AIM OF THE TASK: An exact printout of all the entries is required.

RECORDED INFORMATION:
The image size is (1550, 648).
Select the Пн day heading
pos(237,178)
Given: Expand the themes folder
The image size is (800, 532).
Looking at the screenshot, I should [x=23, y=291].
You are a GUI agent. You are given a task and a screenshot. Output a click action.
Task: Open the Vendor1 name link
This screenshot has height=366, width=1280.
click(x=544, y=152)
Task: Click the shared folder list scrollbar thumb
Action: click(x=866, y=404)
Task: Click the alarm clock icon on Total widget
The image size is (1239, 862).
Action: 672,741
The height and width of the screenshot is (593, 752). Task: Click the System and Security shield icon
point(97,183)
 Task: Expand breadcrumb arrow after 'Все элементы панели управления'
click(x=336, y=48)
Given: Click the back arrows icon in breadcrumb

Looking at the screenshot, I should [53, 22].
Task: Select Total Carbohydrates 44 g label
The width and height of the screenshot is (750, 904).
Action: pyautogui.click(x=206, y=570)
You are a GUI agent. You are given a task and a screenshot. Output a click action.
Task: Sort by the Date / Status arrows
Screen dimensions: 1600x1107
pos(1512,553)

YOUR RESPONSE:
The image size is (1550, 648).
Select the Пн day heading
pos(237,178)
Given: Expand the themes folder
The image size is (800, 532).
Looking at the screenshot, I should [x=23, y=291].
You are a GUI agent. You are given a task and a screenshot. Output a click action.
Task: Open the Vendor1 name link
This screenshot has height=366, width=1280.
click(x=544, y=152)
Task: Click the shared folder list scrollbar thumb
Action: click(x=866, y=404)
Task: Click the alarm clock icon on Total widget
The image size is (1239, 862).
Action: 672,741
The height and width of the screenshot is (593, 752). Task: Click the System and Security shield icon
point(97,183)
 Task: Expand breadcrumb arrow after 'Все элементы панели управления'
click(x=336, y=48)
Given: Click the back arrows icon in breadcrumb

Looking at the screenshot, I should [53, 22].
Task: Select Total Carbohydrates 44 g label
The width and height of the screenshot is (750, 904).
Action: pyautogui.click(x=206, y=570)
You are a GUI agent. You are given a task and a screenshot. Output a click action.
Task: Sort by the Date / Status arrows
Screen dimensions: 1600x1107
pos(1512,553)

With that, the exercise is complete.